● Data to use
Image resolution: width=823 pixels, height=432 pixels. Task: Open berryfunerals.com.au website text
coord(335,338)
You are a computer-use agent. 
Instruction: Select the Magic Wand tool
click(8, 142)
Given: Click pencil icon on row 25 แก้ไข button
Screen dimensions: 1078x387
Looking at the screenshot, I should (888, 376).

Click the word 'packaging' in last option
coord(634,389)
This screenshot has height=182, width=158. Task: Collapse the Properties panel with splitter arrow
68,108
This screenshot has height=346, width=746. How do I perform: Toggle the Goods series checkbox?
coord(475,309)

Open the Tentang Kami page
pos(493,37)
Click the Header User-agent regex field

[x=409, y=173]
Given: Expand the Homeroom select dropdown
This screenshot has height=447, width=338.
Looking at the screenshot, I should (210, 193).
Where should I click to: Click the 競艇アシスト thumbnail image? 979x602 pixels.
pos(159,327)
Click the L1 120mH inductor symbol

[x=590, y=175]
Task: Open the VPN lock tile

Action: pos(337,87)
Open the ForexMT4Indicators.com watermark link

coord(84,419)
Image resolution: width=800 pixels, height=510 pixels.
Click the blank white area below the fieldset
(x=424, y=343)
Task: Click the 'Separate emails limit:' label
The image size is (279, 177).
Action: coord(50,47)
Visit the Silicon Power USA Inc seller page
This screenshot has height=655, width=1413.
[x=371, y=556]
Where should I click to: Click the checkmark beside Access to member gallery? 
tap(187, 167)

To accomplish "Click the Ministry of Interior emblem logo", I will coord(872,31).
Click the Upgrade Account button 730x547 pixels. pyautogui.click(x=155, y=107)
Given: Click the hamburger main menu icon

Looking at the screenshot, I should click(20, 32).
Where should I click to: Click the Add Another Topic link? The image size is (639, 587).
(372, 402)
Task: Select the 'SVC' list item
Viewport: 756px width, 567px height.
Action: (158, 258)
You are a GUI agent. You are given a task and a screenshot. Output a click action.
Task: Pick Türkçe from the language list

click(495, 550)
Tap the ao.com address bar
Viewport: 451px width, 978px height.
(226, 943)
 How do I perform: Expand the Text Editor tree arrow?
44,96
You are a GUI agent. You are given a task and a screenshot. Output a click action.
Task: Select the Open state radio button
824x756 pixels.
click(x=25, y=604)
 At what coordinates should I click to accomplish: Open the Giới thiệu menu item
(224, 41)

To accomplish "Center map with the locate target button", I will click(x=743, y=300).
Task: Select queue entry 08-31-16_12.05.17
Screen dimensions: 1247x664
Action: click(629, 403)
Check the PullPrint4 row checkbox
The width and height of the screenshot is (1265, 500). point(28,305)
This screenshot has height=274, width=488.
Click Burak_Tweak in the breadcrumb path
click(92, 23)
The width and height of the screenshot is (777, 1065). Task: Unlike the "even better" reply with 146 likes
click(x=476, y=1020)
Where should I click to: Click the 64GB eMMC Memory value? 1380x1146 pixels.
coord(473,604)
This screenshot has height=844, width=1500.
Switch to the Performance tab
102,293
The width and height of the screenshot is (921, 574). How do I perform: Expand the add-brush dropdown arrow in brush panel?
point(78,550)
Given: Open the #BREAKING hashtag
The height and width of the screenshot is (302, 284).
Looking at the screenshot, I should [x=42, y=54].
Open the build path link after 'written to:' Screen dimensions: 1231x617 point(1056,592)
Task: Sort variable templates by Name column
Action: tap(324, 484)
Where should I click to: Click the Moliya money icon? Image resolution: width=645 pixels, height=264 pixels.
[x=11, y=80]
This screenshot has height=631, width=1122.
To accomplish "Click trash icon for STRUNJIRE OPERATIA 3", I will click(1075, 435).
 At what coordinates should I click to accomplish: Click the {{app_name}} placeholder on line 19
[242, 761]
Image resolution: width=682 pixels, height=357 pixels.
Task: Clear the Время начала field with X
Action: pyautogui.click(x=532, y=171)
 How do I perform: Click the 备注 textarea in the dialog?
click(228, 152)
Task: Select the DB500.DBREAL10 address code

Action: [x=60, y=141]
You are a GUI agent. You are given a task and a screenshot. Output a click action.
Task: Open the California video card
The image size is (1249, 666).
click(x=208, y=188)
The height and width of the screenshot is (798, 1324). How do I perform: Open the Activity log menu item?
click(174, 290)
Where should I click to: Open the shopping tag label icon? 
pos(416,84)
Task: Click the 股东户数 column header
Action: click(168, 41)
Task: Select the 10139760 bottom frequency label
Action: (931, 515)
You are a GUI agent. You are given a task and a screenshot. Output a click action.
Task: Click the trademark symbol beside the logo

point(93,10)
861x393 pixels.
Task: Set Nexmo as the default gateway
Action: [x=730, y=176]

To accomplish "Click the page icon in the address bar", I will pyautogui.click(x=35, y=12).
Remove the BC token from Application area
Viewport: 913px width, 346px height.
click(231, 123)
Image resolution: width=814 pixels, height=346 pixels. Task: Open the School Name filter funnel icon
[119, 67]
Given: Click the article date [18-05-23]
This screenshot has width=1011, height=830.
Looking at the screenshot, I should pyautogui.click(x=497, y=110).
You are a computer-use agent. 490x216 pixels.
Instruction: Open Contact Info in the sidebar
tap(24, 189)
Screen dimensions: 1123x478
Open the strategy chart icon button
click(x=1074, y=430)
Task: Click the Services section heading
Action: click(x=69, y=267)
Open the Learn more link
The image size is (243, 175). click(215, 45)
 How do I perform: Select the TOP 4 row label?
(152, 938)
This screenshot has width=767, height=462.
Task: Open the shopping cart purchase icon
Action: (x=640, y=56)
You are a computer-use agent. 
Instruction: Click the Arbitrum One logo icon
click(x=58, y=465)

● Your task
Write out the entries above word for word.

● Response below
Image resolution: width=823 pixels, height=432 pixels. Task: Open berryfunerals.com.au website text
coord(335,338)
You are a computer-use agent. 
Instruction: Select the Magic Wand tool
click(8, 142)
Given: Click pencil icon on row 25 แก้ไข button
Screen dimensions: 1078x387
Looking at the screenshot, I should (888, 376).

Click the word 'packaging' in last option
coord(634,389)
This screenshot has height=182, width=158. Task: Collapse the Properties panel with splitter arrow
68,108
This screenshot has height=346, width=746. How do I perform: Toggle the Goods series checkbox?
coord(475,309)

Open the Tentang Kami page
pos(493,37)
Click the Header User-agent regex field

[x=409, y=173]
Given: Expand the Homeroom select dropdown
This screenshot has height=447, width=338.
Looking at the screenshot, I should (210, 193).
Where should I click to: Click the 競艇アシスト thumbnail image? 979x602 pixels.
pos(159,327)
Click the L1 120mH inductor symbol

[x=590, y=175]
Task: Open the VPN lock tile

Action: pos(337,87)
Open the ForexMT4Indicators.com watermark link

coord(84,419)
Image resolution: width=800 pixels, height=510 pixels.
Click the blank white area below the fieldset
(x=424, y=343)
Task: Click the 'Separate emails limit:' label
The image size is (279, 177).
Action: coord(50,47)
Visit the Silicon Power USA Inc seller page
This screenshot has height=655, width=1413.
[x=371, y=556]
Where should I click to: Click the checkmark beside Access to member gallery? 
tap(187, 167)

To accomplish "Click the Ministry of Interior emblem logo", I will coord(872,31).
Click the Upgrade Account button 730x547 pixels. pyautogui.click(x=155, y=107)
Given: Click the hamburger main menu icon

Looking at the screenshot, I should click(20, 32).
Where should I click to: Click the Add Another Topic link? The image size is (639, 587).
(372, 402)
Task: Select the 'SVC' list item
Viewport: 756px width, 567px height.
Action: (158, 258)
You are a GUI agent. You are given a task and a screenshot. Output a click action.
Task: Pick Türkçe from the language list

click(495, 550)
Tap the ao.com address bar
Viewport: 451px width, 978px height.
(226, 943)
 How do I perform: Expand the Text Editor tree arrow?
44,96
You are a GUI agent. You are given a task and a screenshot. Output a click action.
Task: Select the Open state radio button
824x756 pixels.
click(x=25, y=604)
 At what coordinates should I click to accomplish: Open the Giới thiệu menu item
(224, 41)

To accomplish "Center map with the locate target button", I will click(x=743, y=300).
Task: Select queue entry 08-31-16_12.05.17
Screen dimensions: 1247x664
Action: click(629, 403)
Check the PullPrint4 row checkbox
The width and height of the screenshot is (1265, 500). point(28,305)
This screenshot has height=274, width=488.
Click Burak_Tweak in the breadcrumb path
click(92, 23)
The width and height of the screenshot is (777, 1065). Task: Unlike the "even better" reply with 146 likes
click(x=476, y=1020)
Where should I click to: Click the 64GB eMMC Memory value? 1380x1146 pixels.
coord(473,604)
This screenshot has height=844, width=1500.
Switch to the Performance tab
102,293
The width and height of the screenshot is (921, 574). How do I perform: Expand the add-brush dropdown arrow in brush panel?
point(78,550)
Given: Open the #BREAKING hashtag
The height and width of the screenshot is (302, 284).
Looking at the screenshot, I should [x=42, y=54].
Open the build path link after 'written to:' Screen dimensions: 1231x617 point(1056,592)
Task: Sort variable templates by Name column
Action: tap(324, 484)
Where should I click to: Click the Moliya money icon? Image resolution: width=645 pixels, height=264 pixels.
[x=11, y=80]
This screenshot has height=631, width=1122.
To accomplish "Click trash icon for STRUNJIRE OPERATIA 3", I will click(1075, 435).
 At what coordinates should I click to accomplish: Click the {{app_name}} placeholder on line 19
[242, 761]
Image resolution: width=682 pixels, height=357 pixels.
Task: Clear the Время начала field with X
Action: pyautogui.click(x=532, y=171)
 How do I perform: Click the 备注 textarea in the dialog?
click(228, 152)
Task: Select the DB500.DBREAL10 address code

Action: [x=60, y=141]
You are a GUI agent. You are given a task and a screenshot. Output a click action.
Task: Open the California video card
The image size is (1249, 666).
click(x=208, y=188)
The height and width of the screenshot is (798, 1324). How do I perform: Open the Activity log menu item?
click(174, 290)
Where should I click to: Open the shopping tag label icon? 
pos(416,84)
Task: Click the 股东户数 column header
Action: click(168, 41)
Task: Select the 10139760 bottom frequency label
Action: (931, 515)
You are a GUI agent. You are given a task and a screenshot. Output a click action.
Task: Click the trademark symbol beside the logo

point(93,10)
861x393 pixels.
Task: Set Nexmo as the default gateway
Action: [x=730, y=176]

To accomplish "Click the page icon in the address bar", I will pyautogui.click(x=35, y=12).
Remove the BC token from Application area
Viewport: 913px width, 346px height.
click(231, 123)
Image resolution: width=814 pixels, height=346 pixels. Task: Open the School Name filter funnel icon
[119, 67]
Given: Click the article date [18-05-23]
This screenshot has width=1011, height=830.
Looking at the screenshot, I should pyautogui.click(x=497, y=110).
You are a computer-use agent. 490x216 pixels.
Instruction: Open Contact Info in the sidebar
tap(24, 189)
Screen dimensions: 1123x478
Open the strategy chart icon button
click(x=1074, y=430)
Task: Click the Services section heading
Action: click(x=69, y=267)
Open the Learn more link
The image size is (243, 175). click(215, 45)
 How do I perform: Select the TOP 4 row label?
(152, 938)
This screenshot has width=767, height=462.
Task: Open the shopping cart purchase icon
Action: (x=640, y=56)
You are a computer-use agent. 
Instruction: Click the Arbitrum One logo icon
click(x=58, y=465)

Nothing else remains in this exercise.